Mais il y a encore de malheureux infirmes. Que chacun s’occupe de ceux qui sont ses voisins, ne laissez pas un inconnu s’y intèresser à votre place et vous dérober ce trésor dont vous étiez dépositaires. Embrassez le malheureux comme de l’or : soignez ses maux comme les votres, comme ceux de votre femme, de vos enfants, de vos domestique et de toute votre maison. L’indigent malade est deux fois un pauvre. Les bien-portants peuvent aller de porte en porte frapper chez les riches ou s’asseoir aux carrefours , et de là héler tous les passants. Mais les malades, enfermés dans d’étroits recoins, tel Daniel en sa citerne, ne peuvent que vous entendre comme Habacuc, vous, votre charité, votre offrande.

Devenez ami du prophète avec votre aumône. Courez sans hésiter au secours du pauvre. Vous ne perdrez rien en donnant, rassurez-vous : ils sont gros, les fruits de la charité. Semez vos bienfaits et votre maison s’emplira de bonnes moissons.

[…] Ne méprisez pas les pauvres qui gisent à terre comme s’ils ne méritaient aucun égard. Demandez-vous qui ils sont et vous découvrirez leur grandeur : ils ont revêtu le visage de Notre Sauveur. Le Seigneur en sa bonté leur a donné son propre visage, afin qu’à son aspect rougissent les durs de cœur, ennemis des pauvres : vous savez que les voyageurs qui se font attaquer par des larrons leur présentent aussitôt les portraits de leur souverain et le crédit de l’autorité ramène les brigands à de meilleurs sentiments.

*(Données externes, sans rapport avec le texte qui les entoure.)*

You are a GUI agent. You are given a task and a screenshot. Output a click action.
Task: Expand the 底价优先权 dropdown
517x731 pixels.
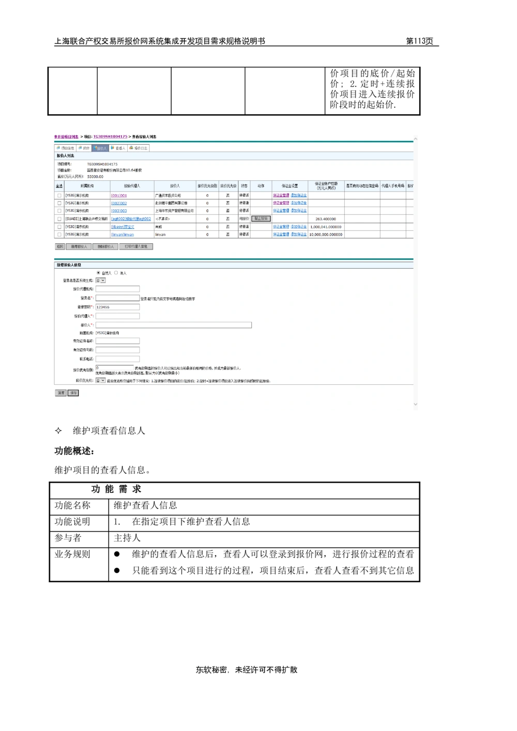point(101,381)

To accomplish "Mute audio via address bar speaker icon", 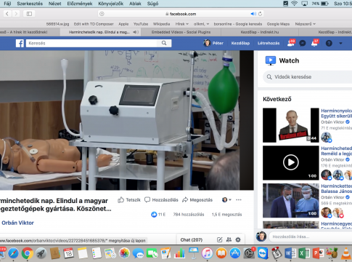I will pyautogui.click(x=253, y=14).
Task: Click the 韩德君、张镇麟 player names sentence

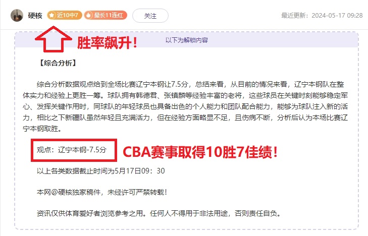Action: click(175, 95)
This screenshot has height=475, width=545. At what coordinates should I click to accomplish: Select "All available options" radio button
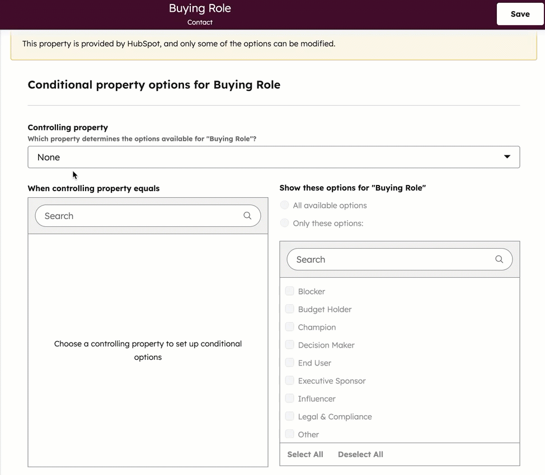(285, 205)
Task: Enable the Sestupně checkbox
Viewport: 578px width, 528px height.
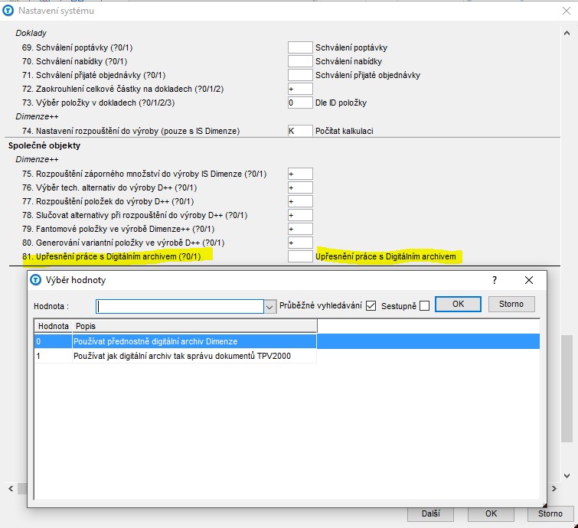Action: click(x=424, y=306)
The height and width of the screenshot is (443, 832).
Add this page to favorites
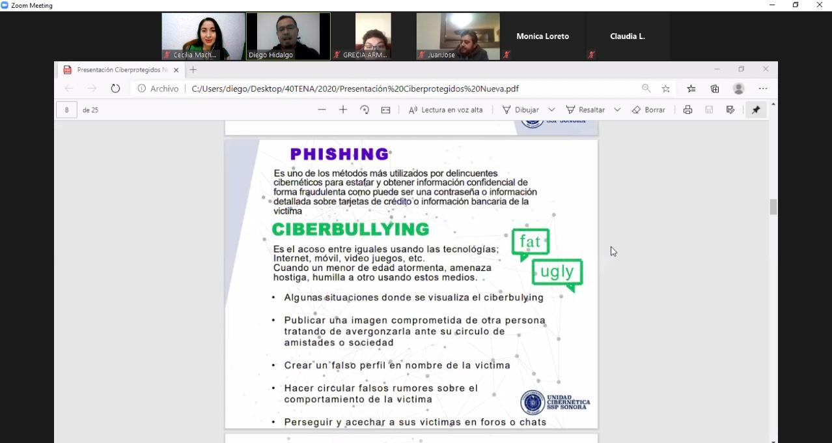point(666,89)
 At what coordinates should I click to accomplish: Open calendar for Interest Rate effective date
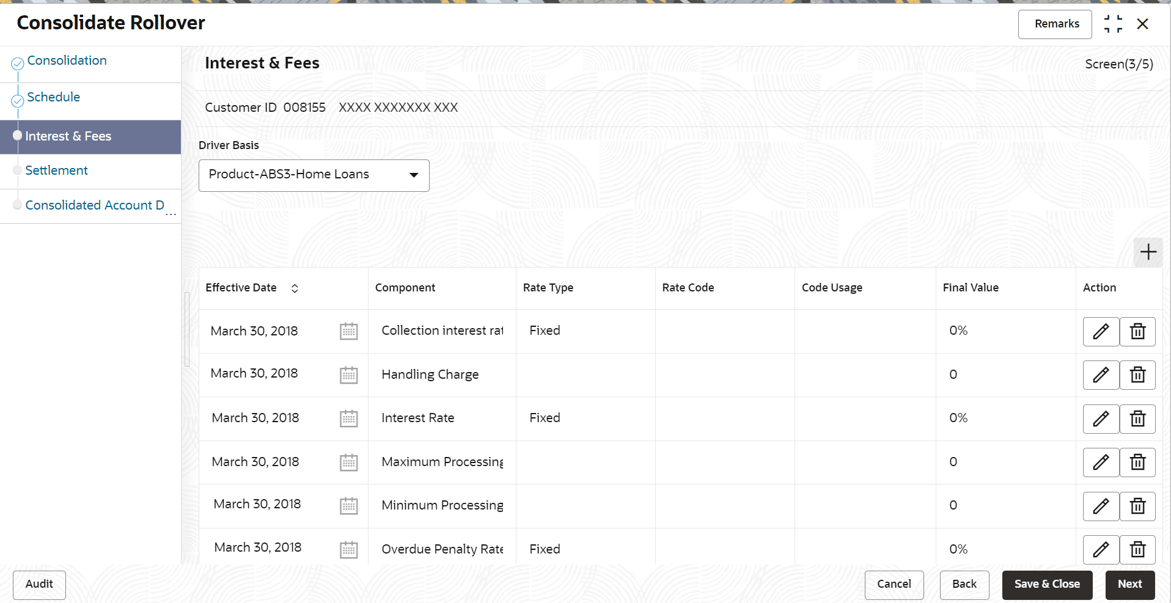[348, 418]
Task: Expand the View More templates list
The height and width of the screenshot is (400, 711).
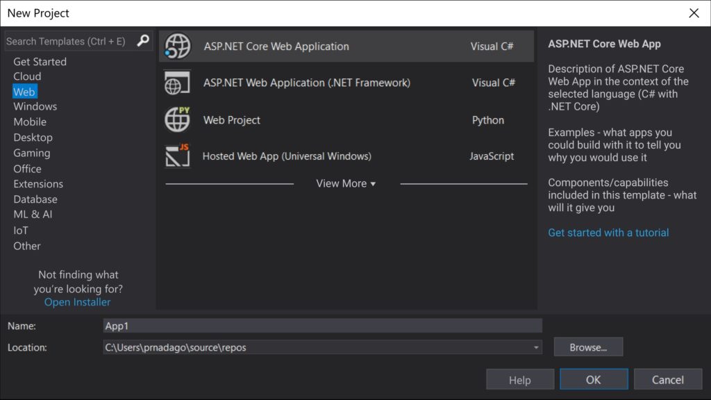Action: 345,183
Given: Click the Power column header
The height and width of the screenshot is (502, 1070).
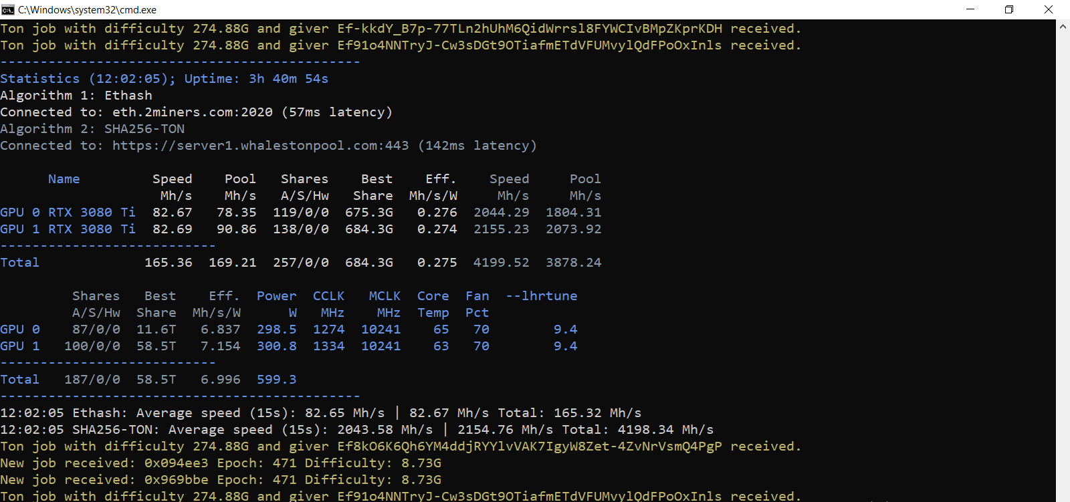Looking at the screenshot, I should pos(276,296).
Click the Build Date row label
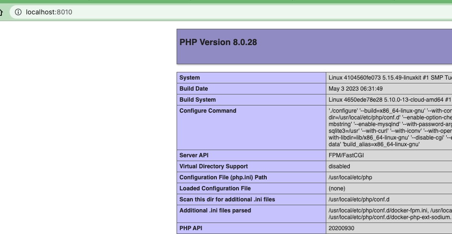This screenshot has height=234, width=452. point(193,89)
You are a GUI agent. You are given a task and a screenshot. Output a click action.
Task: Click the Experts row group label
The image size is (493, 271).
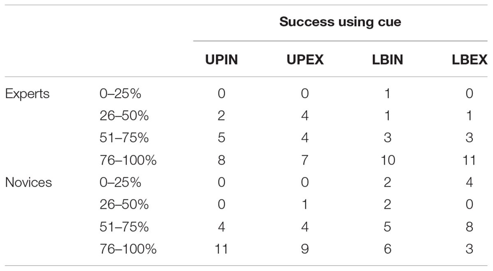27,94
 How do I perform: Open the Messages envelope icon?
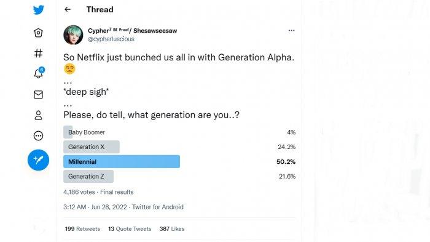coord(38,95)
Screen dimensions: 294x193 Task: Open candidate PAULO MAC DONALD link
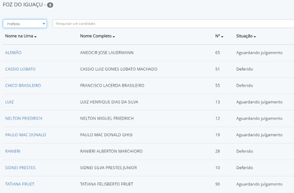pyautogui.click(x=25, y=135)
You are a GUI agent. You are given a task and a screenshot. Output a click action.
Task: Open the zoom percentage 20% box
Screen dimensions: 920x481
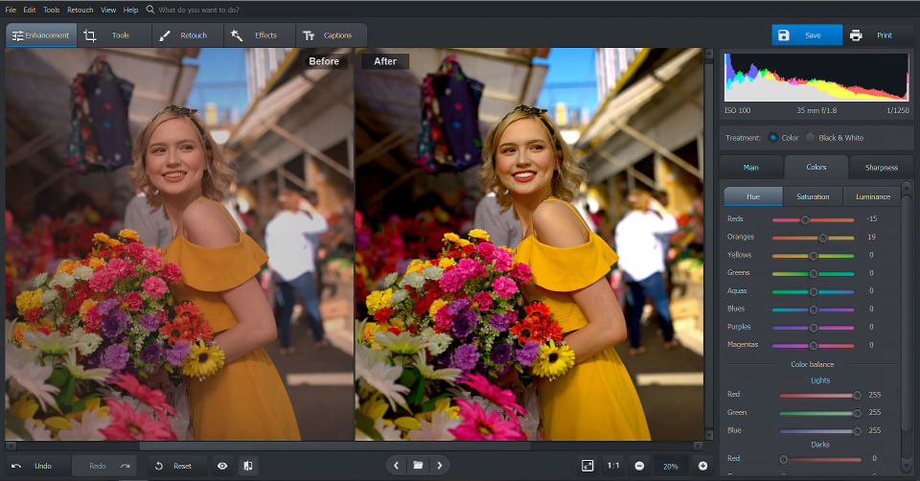[671, 466]
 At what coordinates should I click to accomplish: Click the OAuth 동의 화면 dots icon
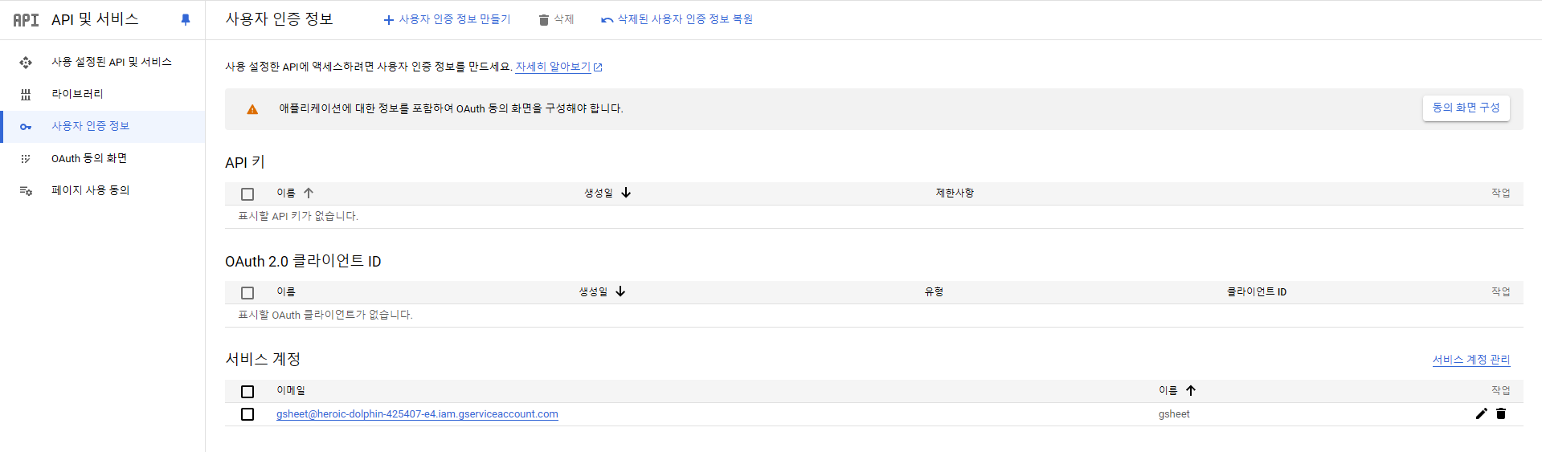(26, 159)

Les pauvres sont les économes de notre espérance, les gardiens du royaume qui ouvrent la porte aux justes et la referment devant les méchants et les égoïstes.

[…] La charité ! C’est elle qui préserve nos vies, mère du pauvre, conseillère du riche, nourrice du tout-petit, servante du vieillard, trésor de l’indigent, havre universel du malheur, qui défend et console tous les âges et toutes les tristesses. »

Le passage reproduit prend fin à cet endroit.